Ethernet meets requirements of deregulated electric industries

Worldwide, electric utility deregulation is expanding and creating demands to integrate, consolidate, and disseminate information quickly and accurately between and within utilities. Recognition of these needs began as early as 1990 when Electric Power Research Institute (EPRI, Palo Alto, Calif.

04/01/1999


Worldwide, electric utility deregulation is expanding and creating demands to integrate, consolidate, and disseminate information quickly and accurately between and within utilities. Recognition of these needs began as early as 1990 when Electric Power Research Institute (EPRI, Palo Alto, Calif.) launched the Utility Communication Architecture (UCA) project. Significant progress has been made to identify technologies capable of providing high-speed integration of Intelligent Electronic Devices (IEDs) (See Control Engineering , May 1998, 'HP Vantera Helps Companies with Deregulation,' p.75).

Similar to current Internet solutions, UCA provides a network solution to interconnect data sources (See UCA Application diagram).

Physical layer

Ethernet was chosen by UCA because of its:

  • Market dominance;

  • Plentiful, low-cost hardware, such as bridges and routers; and

  • Scalability from 10 and 100 Megabit/sec (Mb/sec), with 1 Gigabit/sec (Gb/sec) becoming available soon.

Early concerns about Ethernet's ability to reliably deliver 'on time' (4 msec) messages were addressed through rigorous testing.

When 10 and 100 Mb/sec Ethernet was tested against 12 Mb/sec Profibus' token passing protocol, results showed either 100 Mb/sec Ethernet on a shared hub, or 10 Mb/sec Ethernet connected via a switched hub could meet the 4 msec 'on time' message delivery; Profibus spent too much time passing the token to meet the 4 msec message delivery requirements.

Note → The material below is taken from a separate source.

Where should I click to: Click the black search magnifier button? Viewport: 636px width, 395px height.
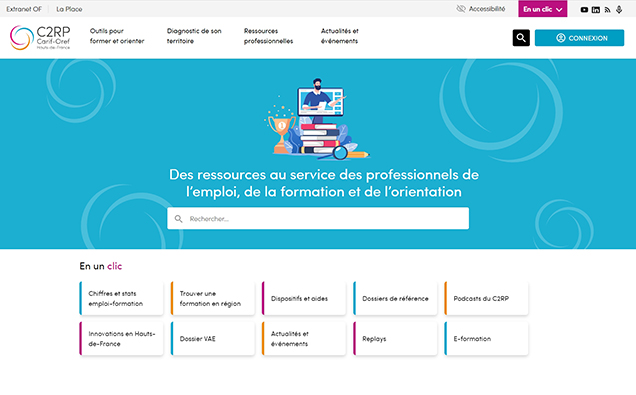(521, 38)
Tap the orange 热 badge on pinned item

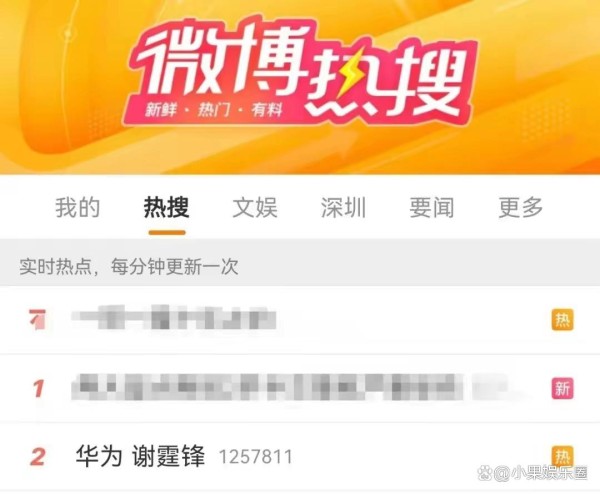(562, 320)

Testing was also conducted to determine electrical interference on Ethernet cables. In some cases, interference prevented packet transmission and/or caused packet corruption. To avoid electrical influences, UCA recommends using fiber-optic media to connect IEDs engaged in monitoring and protection functions in high-speed, automated substations.



UCA application model is a suite of existing standards assembled to meet
demands for real-time information from electric utilities.

Network, application layers

To allow data access from any device, anywhere, UCA adapted International Organization for Standards (ISO, Geneve, Switzerland) Open Systems Interconnect (OSI) standard and Transport Control Protocol/Internet Protocol (TCP/IP).

OSI's seven-layer model is implemented through standard protocols and does not require a buffer to be full before transmitting the its contents.

TCP/IP's streaming protocol normally waits until a buffer is full before transmitting, but controls are available to manage buffer size and delay times. Additionally, TCP/IP's built in congestion control permits 'dropping' packets when the network is busy-an undesirable feature in real-time delivery applications.

Both network layers support 'broadcast' messaging that allows devices being connected to the network to automatically broadcast their presence, address, and other common IED information.

The application layer is built on the 87 services available in the Manufacturing Messaging Specification (MMS). For now, only four services are used; Get Object Definition, Named Variable List, Unsolicited Event Notification, and File Transfer, but others may be added as requirements are redefined.

Deregulation will place greater demands for information on electric utilities than they have experienced before. EPRI's UCA project has produced a timely, cost-effective, and standardized solution to allow advanced IED functions to form the foundation for 'next generation' electric utility protection, control, and monitoring systems.